- WORK REQUIRED
Beneath this instruction is a listing. Transcribe from it only the stretch from the line with "Task: Open icon color palette picker" through the line with "This screenshot has width=462, height=426.", both end lines included, exactly as written.

- DATA SUPPLIED

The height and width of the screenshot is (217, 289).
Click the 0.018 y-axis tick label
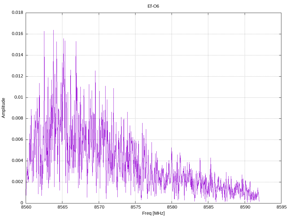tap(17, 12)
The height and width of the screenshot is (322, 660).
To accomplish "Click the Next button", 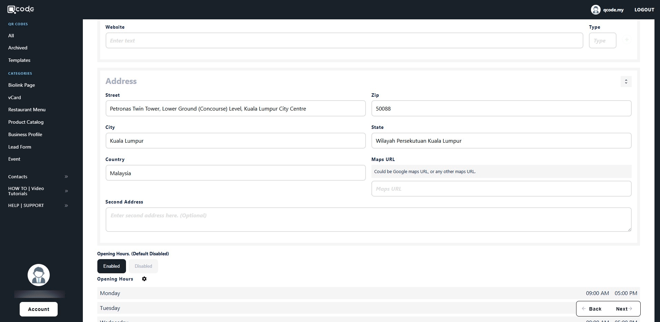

* * *

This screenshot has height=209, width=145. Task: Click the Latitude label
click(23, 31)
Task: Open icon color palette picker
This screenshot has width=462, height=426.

- EXPECTED ANSWER
Task: Open icon color palette picker
This screenshot has width=462, height=426.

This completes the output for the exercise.